When our National Bank System was enthroned, and that terribly unjust system was chartered to prey upon the people, it required the joint action of both the old parties to do it.

When Congress, over the protest of Thaddeus Stevens and others, obeyed the command of the Rothschilds (delivered at Washington personally by August Belmont, the father of the present Boss of the Democratic Party), and declared by legislative enactment that the banks should be paid in gold while the soldier at the front should be paid in greenbacks, it required the joint action of both the old parties to do it.

There has never been a necessary act of Congress—necessary to the rule of the few, necessary to carry out the Hamiltonian ideal—that did not rest for support one foot on the Republican Party and the other on the Democratic Party.
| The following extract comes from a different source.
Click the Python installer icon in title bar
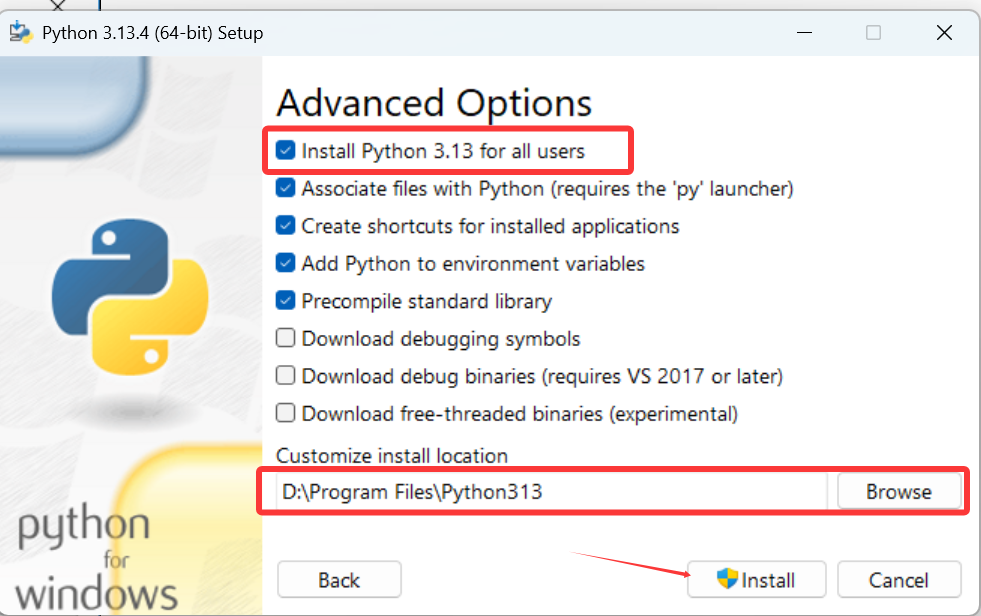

The man who does not know this to be true is unfamiliar with official records.

The time has been when Mr. Bryan held the same opinions which I am expressing now. The time has been when he declared, in speech and writing, that there was no hope for reform in the Democratic Party.

In 1896 Mr. Bryan, in the Omaha World-Herald, editorially asked:

Can a National Convention harmonize the discordant elements of the Democratic Party? Impossible.

“Suppose the advocates of bimetallism control the National Convention and nominate a Free Silver Democrat upon a free coinage platform, will Cleveland, Carlisle, Olney, Morton, et al. support the ticket? Of course not. They say that the free coinage of silver means individual dishonesty, commercial disaster and national dishonor, and if they believe what they say they ought not to support the ticket, because their duty to their country is higher than their duty to their party organization. If, on the other hand, the convention nominates a Gold Standard Democrat on a platform indorsing the gold standard, gold bonds and national bank currency, should the nominee be supported by those who believe the gold standard to be a conspiracy of the capitalistic classes against the producers of wealth—a crime against mankind? Who says they should?

“If to continue Mr. Cleveland’s financial policy is to declare war against the common people, what friend of the common people would be willing to enlist in such a warfare, even at the command of his party?